▶ **STATED TASK**
Gather every line of the data below that contains the string "using".
* Begin EXERCISE DATA *
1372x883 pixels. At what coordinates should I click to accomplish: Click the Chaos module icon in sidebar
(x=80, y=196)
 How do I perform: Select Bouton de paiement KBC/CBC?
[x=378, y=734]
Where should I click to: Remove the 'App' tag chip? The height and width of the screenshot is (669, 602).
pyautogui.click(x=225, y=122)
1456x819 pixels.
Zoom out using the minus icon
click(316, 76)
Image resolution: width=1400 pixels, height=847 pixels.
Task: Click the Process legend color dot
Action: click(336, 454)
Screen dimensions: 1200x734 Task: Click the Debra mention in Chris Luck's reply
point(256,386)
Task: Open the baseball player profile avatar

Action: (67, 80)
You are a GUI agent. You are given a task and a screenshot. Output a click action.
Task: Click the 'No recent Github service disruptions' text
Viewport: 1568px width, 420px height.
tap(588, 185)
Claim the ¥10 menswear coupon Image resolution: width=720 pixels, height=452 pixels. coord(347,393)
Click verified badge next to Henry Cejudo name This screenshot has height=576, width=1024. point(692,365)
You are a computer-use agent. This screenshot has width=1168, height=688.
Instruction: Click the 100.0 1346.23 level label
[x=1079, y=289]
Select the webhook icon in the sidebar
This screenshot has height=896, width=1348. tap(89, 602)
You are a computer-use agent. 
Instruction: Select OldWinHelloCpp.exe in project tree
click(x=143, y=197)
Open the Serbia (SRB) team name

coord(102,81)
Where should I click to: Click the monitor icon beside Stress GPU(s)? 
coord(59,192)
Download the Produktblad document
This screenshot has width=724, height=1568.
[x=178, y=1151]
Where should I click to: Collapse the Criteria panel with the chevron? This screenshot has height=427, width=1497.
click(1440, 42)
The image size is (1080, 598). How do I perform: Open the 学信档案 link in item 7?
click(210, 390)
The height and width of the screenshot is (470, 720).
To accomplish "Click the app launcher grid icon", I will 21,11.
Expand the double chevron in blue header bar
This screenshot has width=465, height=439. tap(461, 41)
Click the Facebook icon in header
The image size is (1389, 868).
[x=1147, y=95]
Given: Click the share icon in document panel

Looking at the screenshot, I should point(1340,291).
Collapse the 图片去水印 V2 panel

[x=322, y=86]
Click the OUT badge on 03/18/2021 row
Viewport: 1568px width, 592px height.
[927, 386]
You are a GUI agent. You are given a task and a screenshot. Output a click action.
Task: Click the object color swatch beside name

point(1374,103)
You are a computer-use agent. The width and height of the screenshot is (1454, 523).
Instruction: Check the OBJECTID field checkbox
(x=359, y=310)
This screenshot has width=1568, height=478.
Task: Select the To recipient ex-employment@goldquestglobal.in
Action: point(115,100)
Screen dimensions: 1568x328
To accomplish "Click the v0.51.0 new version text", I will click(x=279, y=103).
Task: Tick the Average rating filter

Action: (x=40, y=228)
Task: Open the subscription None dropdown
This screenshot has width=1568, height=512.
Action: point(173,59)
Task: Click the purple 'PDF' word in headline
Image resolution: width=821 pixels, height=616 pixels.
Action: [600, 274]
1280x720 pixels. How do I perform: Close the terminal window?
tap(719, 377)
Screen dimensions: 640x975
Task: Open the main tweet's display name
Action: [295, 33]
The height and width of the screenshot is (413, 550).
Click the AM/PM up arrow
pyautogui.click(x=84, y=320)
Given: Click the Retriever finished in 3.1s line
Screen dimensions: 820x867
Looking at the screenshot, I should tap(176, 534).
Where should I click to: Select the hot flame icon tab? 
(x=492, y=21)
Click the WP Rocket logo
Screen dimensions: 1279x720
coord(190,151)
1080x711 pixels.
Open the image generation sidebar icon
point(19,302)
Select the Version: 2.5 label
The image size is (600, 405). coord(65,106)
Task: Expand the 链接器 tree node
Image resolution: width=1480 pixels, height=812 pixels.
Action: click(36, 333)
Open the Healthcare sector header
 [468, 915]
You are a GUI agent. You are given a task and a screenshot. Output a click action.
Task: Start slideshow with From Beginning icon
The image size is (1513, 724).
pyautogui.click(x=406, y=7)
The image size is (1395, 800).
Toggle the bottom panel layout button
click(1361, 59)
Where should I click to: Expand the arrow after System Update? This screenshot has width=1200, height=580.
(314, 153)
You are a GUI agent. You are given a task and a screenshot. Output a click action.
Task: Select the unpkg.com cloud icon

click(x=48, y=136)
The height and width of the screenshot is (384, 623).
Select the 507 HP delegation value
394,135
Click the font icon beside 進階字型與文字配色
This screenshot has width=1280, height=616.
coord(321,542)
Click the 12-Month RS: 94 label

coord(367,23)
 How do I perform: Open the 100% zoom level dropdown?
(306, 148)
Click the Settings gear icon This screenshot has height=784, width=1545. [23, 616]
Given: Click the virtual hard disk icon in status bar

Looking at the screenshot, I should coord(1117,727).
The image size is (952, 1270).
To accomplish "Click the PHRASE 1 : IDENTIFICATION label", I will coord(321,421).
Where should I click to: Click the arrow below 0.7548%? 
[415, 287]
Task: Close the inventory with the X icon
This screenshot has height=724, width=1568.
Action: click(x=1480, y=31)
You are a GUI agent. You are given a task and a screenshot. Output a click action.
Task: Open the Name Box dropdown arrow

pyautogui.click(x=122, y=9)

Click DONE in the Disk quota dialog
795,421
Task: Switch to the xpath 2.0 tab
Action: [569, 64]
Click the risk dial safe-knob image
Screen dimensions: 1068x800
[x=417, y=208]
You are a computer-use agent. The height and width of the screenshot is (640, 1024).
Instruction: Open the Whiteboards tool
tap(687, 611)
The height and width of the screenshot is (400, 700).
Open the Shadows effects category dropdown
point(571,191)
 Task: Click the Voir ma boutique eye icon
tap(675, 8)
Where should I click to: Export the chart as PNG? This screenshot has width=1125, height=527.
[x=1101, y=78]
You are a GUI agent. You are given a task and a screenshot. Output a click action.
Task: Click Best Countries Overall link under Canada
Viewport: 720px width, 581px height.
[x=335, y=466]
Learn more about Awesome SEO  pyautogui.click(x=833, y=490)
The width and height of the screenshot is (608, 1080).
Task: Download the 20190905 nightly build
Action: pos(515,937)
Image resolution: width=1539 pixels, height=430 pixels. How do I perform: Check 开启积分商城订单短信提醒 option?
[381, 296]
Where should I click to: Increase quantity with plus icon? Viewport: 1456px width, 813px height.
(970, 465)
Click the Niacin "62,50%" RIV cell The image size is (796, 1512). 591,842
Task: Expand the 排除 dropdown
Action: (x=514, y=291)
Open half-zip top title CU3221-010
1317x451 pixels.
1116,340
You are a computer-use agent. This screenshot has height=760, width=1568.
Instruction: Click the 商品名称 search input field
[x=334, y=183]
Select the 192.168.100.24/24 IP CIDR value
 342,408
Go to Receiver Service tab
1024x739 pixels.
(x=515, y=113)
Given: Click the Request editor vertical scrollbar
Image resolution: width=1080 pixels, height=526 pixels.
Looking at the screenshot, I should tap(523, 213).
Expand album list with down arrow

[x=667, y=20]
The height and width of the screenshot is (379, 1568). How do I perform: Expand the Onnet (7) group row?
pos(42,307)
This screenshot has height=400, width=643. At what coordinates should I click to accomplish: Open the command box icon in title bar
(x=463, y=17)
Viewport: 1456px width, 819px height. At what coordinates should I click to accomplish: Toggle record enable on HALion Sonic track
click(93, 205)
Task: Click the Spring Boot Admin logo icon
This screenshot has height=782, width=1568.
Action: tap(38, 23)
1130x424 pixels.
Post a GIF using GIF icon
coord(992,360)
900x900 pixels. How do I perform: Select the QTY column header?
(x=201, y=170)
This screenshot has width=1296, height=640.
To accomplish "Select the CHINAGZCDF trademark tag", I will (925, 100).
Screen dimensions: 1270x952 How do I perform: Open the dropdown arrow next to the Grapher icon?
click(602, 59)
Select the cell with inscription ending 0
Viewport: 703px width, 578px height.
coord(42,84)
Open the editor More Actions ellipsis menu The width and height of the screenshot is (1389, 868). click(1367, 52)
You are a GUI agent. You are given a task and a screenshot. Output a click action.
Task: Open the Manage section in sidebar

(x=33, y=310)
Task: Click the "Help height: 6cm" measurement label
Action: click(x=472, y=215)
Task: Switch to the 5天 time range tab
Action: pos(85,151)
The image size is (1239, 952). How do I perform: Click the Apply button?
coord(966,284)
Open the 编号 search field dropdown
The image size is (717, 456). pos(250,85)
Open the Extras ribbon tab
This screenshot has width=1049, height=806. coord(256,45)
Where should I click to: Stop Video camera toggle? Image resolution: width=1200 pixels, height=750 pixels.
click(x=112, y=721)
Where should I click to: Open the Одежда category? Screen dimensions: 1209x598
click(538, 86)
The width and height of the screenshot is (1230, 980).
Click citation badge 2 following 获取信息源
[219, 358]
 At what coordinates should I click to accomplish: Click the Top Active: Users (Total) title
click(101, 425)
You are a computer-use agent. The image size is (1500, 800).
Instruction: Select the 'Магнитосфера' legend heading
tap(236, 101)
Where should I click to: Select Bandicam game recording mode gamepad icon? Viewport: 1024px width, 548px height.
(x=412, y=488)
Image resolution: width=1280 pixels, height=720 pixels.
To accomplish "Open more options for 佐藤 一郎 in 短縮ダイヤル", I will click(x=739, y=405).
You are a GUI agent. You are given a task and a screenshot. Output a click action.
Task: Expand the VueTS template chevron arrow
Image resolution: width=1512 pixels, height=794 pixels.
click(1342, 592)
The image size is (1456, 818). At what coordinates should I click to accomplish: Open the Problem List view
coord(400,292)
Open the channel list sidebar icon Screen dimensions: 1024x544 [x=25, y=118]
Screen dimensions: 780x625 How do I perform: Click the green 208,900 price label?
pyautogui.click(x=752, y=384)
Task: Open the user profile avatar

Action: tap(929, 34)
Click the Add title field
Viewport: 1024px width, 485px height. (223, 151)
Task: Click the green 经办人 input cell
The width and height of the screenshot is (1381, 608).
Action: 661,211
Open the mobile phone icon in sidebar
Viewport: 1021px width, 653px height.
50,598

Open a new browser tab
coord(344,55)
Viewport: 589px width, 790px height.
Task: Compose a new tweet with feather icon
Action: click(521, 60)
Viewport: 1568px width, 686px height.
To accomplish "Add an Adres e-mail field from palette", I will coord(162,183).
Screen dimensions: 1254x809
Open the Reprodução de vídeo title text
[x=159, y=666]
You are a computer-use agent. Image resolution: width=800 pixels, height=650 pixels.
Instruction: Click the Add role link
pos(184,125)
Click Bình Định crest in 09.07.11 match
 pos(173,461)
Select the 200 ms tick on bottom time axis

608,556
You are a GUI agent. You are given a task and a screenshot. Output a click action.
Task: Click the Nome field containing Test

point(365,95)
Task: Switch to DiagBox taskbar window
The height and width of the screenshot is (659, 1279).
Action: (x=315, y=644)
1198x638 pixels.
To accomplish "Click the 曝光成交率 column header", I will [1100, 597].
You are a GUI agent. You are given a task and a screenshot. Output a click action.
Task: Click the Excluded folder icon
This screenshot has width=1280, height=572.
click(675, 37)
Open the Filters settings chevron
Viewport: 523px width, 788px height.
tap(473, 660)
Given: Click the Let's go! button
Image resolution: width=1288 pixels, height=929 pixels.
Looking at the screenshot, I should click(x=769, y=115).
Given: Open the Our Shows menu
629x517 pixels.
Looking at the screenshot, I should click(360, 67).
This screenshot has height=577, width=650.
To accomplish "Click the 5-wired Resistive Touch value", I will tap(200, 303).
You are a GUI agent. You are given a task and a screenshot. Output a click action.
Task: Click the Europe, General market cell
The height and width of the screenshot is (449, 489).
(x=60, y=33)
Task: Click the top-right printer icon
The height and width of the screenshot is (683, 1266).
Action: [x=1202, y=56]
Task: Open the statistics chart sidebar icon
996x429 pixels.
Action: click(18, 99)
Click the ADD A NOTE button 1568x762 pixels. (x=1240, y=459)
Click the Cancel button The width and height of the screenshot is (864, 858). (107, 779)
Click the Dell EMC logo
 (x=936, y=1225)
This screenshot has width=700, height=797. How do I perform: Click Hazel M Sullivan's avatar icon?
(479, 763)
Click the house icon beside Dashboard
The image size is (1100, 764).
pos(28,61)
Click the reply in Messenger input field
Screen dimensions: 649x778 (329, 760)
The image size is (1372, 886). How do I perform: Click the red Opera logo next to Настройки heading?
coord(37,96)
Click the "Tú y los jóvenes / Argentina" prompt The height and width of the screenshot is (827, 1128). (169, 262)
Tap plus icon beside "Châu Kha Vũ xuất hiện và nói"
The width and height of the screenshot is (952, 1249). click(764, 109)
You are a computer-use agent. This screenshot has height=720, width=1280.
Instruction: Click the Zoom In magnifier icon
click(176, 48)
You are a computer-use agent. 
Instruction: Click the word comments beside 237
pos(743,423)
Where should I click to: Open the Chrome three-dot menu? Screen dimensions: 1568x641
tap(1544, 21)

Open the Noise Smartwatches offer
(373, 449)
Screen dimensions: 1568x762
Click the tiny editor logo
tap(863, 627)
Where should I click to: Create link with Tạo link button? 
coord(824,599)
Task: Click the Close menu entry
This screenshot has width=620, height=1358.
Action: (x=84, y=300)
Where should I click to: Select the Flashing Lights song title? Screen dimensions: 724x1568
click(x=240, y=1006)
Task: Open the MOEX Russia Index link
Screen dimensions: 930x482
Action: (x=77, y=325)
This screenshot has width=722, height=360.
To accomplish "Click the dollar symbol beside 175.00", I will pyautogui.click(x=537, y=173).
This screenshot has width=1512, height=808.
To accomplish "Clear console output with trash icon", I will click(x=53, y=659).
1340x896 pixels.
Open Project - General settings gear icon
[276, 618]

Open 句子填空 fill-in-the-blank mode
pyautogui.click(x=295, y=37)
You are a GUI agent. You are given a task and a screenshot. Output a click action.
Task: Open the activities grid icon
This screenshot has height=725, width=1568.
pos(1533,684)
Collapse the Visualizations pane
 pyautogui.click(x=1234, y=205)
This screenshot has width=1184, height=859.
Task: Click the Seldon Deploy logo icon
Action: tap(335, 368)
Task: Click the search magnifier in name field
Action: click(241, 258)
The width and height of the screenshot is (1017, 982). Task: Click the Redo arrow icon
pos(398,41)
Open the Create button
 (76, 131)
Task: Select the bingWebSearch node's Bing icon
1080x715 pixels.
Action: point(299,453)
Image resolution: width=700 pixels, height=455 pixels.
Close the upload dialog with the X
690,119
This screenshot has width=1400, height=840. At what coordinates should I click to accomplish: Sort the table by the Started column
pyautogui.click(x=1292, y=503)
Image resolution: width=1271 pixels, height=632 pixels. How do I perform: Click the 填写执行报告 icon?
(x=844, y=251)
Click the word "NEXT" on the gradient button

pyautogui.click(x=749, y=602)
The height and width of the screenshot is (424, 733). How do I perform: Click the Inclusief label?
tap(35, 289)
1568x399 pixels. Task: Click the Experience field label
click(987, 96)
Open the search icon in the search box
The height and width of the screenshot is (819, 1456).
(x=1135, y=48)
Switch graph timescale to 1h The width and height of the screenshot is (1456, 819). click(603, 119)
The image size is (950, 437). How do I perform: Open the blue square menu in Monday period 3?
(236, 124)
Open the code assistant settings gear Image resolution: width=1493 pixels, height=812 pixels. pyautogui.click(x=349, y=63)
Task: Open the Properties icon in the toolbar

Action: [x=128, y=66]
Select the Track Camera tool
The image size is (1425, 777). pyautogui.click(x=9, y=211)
* End EXERCISE DATA *
▶ **CORRECT ANSWER**
Zoom out using the minus icon
Post a GIF using GIF icon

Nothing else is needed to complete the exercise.